=== Data extracts ===

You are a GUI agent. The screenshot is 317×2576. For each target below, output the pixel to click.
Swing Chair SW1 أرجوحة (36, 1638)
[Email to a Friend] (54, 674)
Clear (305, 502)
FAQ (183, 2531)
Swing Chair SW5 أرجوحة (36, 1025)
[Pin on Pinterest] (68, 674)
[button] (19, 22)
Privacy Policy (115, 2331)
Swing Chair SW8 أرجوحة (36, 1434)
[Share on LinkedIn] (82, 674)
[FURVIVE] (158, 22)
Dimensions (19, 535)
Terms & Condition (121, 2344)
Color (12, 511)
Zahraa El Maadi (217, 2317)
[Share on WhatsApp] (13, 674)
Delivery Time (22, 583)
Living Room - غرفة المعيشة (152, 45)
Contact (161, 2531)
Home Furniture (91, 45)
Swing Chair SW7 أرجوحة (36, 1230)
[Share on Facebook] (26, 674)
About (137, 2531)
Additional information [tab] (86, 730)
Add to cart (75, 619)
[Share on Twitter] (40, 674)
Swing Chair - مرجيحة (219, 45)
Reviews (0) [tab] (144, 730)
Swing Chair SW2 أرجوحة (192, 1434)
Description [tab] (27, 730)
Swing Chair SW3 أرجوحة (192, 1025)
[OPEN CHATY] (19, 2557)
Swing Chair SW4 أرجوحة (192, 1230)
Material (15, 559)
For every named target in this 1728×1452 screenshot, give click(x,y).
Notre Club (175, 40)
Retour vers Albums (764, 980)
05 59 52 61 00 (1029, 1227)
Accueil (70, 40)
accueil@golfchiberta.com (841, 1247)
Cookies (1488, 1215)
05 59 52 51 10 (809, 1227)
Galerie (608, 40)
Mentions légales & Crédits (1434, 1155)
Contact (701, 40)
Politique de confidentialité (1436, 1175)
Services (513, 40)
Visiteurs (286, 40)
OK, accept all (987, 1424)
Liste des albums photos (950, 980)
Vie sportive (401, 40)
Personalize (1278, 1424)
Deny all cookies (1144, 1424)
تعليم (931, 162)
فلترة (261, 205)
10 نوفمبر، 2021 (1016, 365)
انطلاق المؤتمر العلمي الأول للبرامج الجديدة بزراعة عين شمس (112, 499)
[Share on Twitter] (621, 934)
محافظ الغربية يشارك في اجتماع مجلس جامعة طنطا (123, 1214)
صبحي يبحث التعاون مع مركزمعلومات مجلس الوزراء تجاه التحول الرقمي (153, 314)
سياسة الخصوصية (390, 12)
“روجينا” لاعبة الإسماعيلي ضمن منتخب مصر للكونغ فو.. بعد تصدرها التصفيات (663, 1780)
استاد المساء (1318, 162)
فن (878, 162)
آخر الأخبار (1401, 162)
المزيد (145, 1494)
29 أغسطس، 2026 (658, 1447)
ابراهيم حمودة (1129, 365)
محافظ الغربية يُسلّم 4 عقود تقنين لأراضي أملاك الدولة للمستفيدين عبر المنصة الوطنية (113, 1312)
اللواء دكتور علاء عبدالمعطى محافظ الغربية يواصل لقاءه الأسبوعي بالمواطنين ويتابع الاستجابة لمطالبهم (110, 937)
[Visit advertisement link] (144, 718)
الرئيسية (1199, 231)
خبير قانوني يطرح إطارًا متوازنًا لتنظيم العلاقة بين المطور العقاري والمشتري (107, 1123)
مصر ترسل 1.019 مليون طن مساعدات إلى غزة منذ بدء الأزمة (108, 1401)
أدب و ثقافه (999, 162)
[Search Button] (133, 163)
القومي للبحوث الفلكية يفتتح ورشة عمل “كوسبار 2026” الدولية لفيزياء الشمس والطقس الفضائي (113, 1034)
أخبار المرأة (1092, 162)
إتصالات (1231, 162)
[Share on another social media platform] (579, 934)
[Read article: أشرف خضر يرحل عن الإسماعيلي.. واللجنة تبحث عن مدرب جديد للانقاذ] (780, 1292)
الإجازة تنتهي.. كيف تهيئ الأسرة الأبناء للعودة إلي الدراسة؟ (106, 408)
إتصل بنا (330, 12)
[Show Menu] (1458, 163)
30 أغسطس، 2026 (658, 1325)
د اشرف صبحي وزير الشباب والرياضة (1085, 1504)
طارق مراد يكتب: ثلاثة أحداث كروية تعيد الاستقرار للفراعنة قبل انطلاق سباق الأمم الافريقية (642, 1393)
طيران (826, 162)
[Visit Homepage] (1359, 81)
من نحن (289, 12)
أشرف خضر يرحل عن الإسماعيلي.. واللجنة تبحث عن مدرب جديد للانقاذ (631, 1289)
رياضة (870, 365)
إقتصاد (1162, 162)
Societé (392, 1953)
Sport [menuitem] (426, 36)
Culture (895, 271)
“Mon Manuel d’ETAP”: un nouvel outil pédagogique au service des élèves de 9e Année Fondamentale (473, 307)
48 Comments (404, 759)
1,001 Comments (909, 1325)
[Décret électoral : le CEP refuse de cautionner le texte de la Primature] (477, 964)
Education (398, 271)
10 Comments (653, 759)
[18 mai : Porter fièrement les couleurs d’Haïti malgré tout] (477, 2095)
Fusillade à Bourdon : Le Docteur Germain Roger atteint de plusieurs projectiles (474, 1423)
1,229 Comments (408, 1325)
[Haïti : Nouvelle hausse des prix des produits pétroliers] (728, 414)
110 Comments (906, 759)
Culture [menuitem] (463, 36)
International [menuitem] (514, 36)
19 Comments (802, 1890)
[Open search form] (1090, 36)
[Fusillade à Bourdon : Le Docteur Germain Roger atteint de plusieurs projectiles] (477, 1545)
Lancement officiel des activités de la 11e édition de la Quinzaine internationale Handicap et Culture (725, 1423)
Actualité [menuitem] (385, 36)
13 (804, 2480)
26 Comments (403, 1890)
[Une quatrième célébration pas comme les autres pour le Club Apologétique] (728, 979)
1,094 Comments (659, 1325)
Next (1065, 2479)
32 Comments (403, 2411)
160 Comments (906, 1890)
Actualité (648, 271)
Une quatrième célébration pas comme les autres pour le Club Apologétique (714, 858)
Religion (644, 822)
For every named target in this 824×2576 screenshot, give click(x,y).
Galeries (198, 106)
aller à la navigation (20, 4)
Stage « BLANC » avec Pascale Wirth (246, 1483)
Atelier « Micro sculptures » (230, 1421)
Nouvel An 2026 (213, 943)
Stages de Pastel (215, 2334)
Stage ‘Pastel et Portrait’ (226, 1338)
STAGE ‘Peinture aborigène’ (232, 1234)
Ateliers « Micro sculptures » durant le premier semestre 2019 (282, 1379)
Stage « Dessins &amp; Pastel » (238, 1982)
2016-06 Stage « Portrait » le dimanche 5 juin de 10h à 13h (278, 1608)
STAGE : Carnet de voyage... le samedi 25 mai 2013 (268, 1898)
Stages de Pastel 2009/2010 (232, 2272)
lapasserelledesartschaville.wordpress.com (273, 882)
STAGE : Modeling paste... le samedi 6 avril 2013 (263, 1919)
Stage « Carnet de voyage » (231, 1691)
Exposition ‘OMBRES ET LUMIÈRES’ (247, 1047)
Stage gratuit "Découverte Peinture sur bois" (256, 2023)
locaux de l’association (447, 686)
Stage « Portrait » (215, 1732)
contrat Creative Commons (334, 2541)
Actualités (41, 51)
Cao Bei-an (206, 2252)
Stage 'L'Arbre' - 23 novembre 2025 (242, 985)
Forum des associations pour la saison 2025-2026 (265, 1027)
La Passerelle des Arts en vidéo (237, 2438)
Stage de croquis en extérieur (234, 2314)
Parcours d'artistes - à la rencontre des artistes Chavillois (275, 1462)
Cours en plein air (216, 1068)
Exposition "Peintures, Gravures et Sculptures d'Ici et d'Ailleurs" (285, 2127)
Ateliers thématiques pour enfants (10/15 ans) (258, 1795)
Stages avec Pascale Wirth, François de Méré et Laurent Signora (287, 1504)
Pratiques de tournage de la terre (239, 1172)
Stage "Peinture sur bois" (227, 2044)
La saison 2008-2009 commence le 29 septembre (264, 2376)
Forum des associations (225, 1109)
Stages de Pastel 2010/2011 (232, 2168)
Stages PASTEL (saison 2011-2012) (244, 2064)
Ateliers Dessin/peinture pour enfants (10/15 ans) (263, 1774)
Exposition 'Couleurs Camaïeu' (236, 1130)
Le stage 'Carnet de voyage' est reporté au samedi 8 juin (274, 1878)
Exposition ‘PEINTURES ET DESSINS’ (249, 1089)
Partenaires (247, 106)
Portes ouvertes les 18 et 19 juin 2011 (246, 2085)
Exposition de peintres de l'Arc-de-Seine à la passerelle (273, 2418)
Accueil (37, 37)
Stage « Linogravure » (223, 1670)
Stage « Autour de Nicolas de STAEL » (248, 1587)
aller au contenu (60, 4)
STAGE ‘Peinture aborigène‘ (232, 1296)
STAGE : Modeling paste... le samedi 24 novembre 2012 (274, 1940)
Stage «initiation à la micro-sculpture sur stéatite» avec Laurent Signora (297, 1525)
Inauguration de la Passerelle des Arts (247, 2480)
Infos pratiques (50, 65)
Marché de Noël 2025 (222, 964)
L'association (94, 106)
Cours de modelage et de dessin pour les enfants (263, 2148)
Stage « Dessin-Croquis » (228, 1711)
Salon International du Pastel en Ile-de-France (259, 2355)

===

Assignment. Look through the records above for the string "Bourdon", then copy every line that has it.

Task response.
Fusillade à Bourdon : Le Docteur Germain Roger atteint de plusieurs projectiles (474, 1423)
[Fusillade à Bourdon : Le Docteur Germain Roger atteint de plusieurs projectiles] (477, 1545)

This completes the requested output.